In the latest issue of Science the Forman-Kay lab demonstrate that as proteins transition from the bulk solution to a phase separated condensate in a test tube, this regulates their ability to affect translation and deadenylation in the same manner observed in the cell. Partitioning of components of the translational machinery away from the mRNA can block translation while the unique condensate environment can activate deadenylation.
A previous dogma in biochemistry posited that a protein’s function depends on its fixed three-dimensional structure. However, experimental and bioinformatics analyses suggest that about 35% of the human proteome does not fold into stable structures, and is instead intrinsically disordered. It is now understood that many of these intrinsically disordered protein regions can contribute to the formation of membrane-less organelles through a process known as phase separation. Similar to the separation of oil and water, specific proteins and nucleic acids can assemble to form cellular membrane-less compartments (referred to as biomolecular condensates) that are distinct from classical membrane-bound organelles. Evidence for the cellular function of phase separation has been more limited than observation of condensates, with some wondering if phase separation is merely a by-product of the concentrated cellular milieu. Also, there is confusion about how intrinsically disordered protein regions can interact within condensed membrane-less compartments to facilitate biochemical processes.
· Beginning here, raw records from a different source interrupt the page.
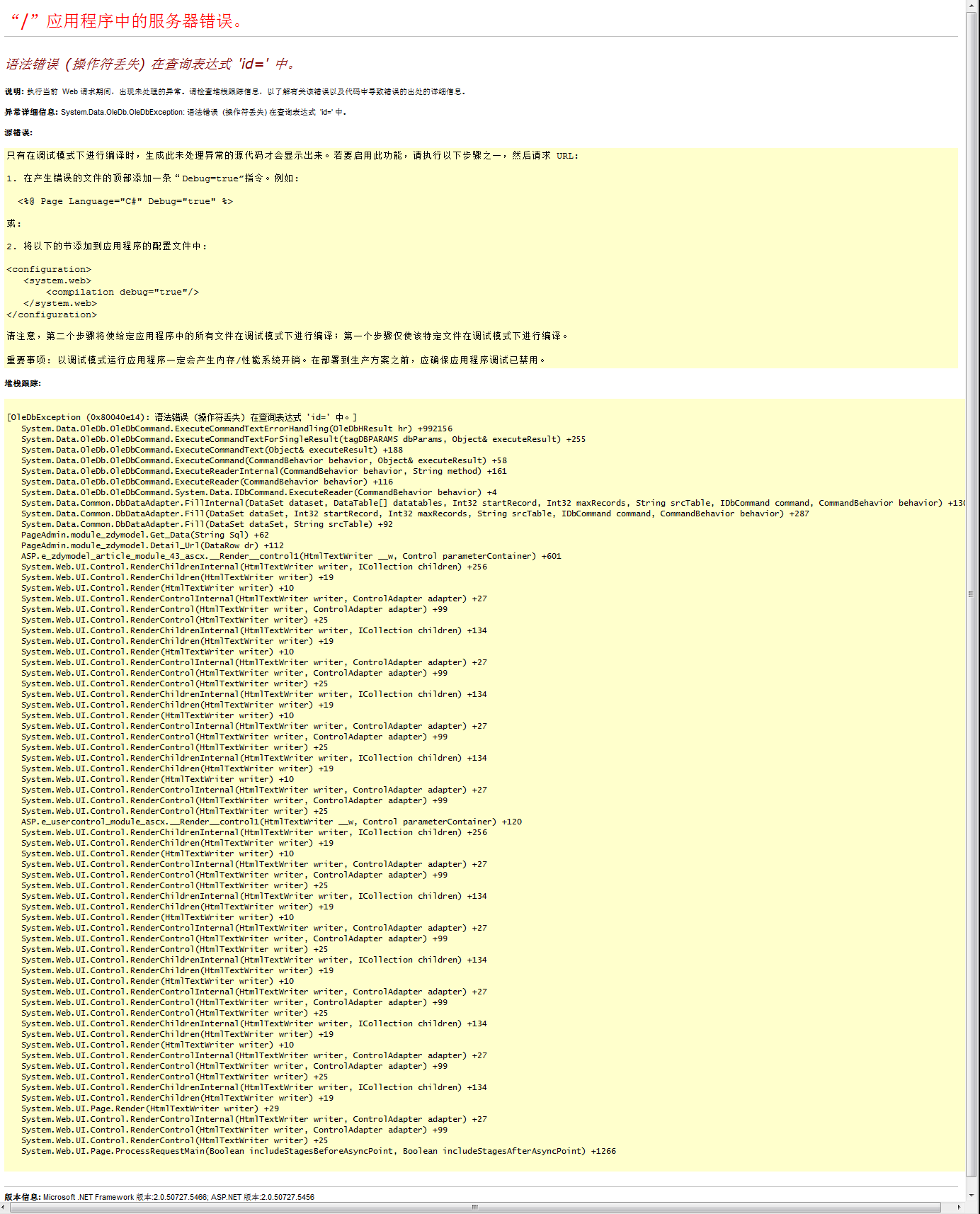Click the vertical scrollbar up arrow
The image size is (980, 1214).
coord(972,5)
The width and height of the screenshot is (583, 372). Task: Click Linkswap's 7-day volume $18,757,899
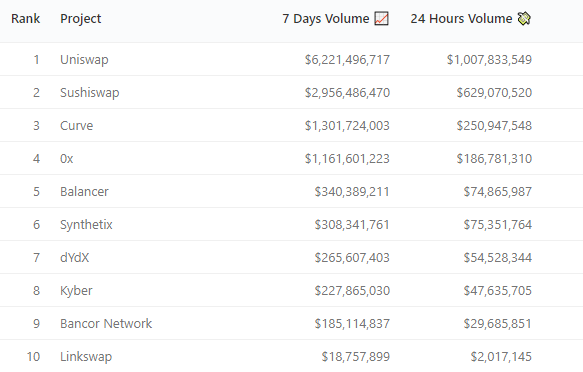[356, 357]
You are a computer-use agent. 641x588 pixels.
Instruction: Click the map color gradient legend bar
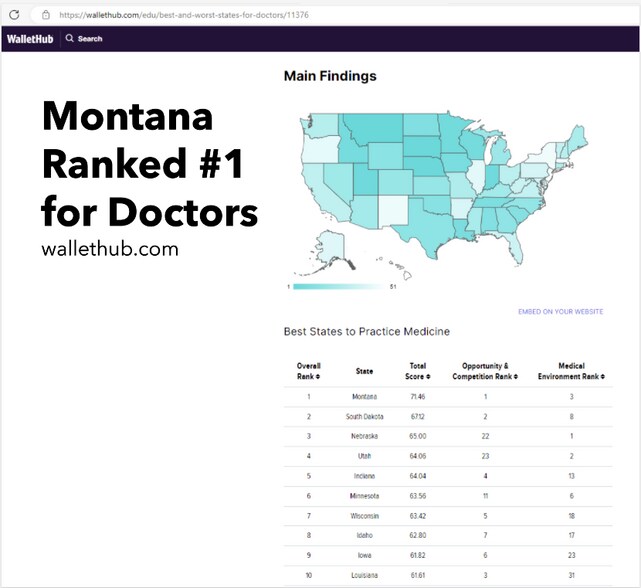click(335, 286)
The Forman-Kay lab tackled these questions by recapitulating a model condensate with the intrinsically disordered protein regions from two RNA-binding proteins, FMRP and CAPRIN1 and RNA (TH Kim*, B Tsang*, RM Vernon, N Sonenberg, LE Kay, JD Forman-Kay, Science 365, 825–829, 2019). Both proteins are involved in mRNA stability and translational regulation and contain mutations linked to neurodevelopmental disorders. Using nuclear magnetic resonance spectroscopy, they characterized interactions between specific residues within the condensates. In this model condensate system, they demonstrate that different condensate compositions and phosphorylation patterns can regulate translation and deadenylation in the same manner observed in the cell. Partitioning of components of the translational machinery away from the mRNA can block translation while the unique condensate environment can activate deadenylation. These results provide biophysical insights into the interactions underlying phase separation and the biological processes occurring within them.